Huffman Code
Huffman coding is an efficient method of compressing data without losing information. In computer science, information is encoded as bits—1's and 0's. Strings of bits encode the information that tells a computer which instructions to carry out. Video games, photographs, movies, and more are encoded as strings of bits in a computer. Computers execute billions of instructions per second, and a single video game can be billions of bits of data. It is easy to see why efficient and unambiguous information encoding is a topic of interest in computer science.
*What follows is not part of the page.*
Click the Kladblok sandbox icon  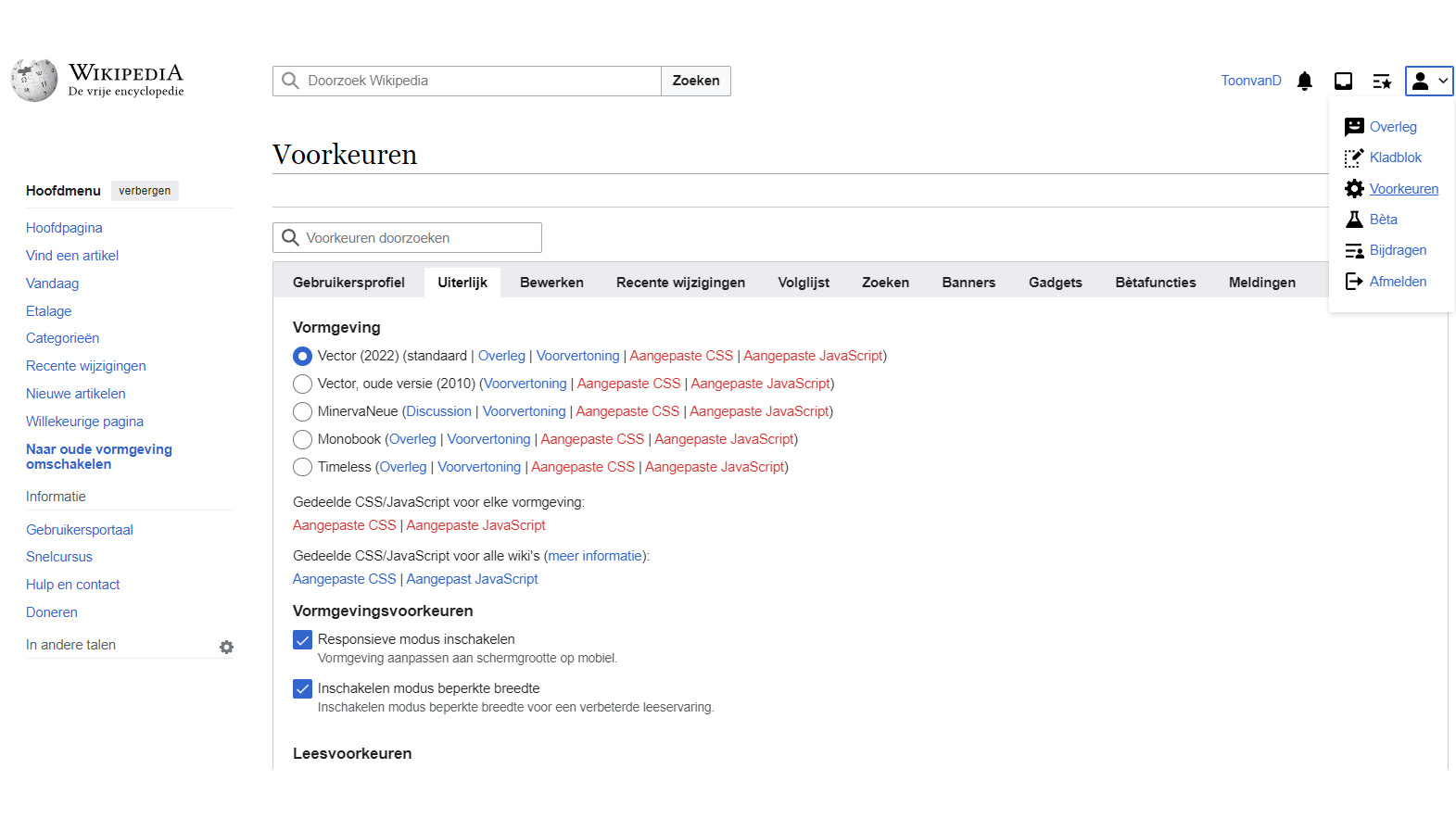pyautogui.click(x=1354, y=158)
Huffman coding provides an efficient, unambiguous code by analyzing the frequencies that certain symbols appear in a message. Symbols that appear more often will be encoded as a shorter-bit string while symbols that aren't used as much will be encoded as longer strings. Since the frequencies of symbols vary across messages, there is no one Huffman coding that will work for all messages. This means that the Huffman coding for sending message X may differ from the Huffman coding used to send message Y. There is an algorithm for generating the Huffman coding for a given message based on the frequencies of symbols in that particular message.
Huffman coding works by using a frequency-sorted binary tree to encode symbols.
Information Encoding
In information theory, the goal is usually to transmit information in the fewest bits possible in such a way that each encoding is unambiguous. For example, to encode A, B, C, and D in the fewest bits possible, each letter could be encoded as “1”. However, with this encoding, the message “1111” could mean “ABCD” or “AAAA”—it is ambiguous.
Encodings can either be fixed-length or variable-length.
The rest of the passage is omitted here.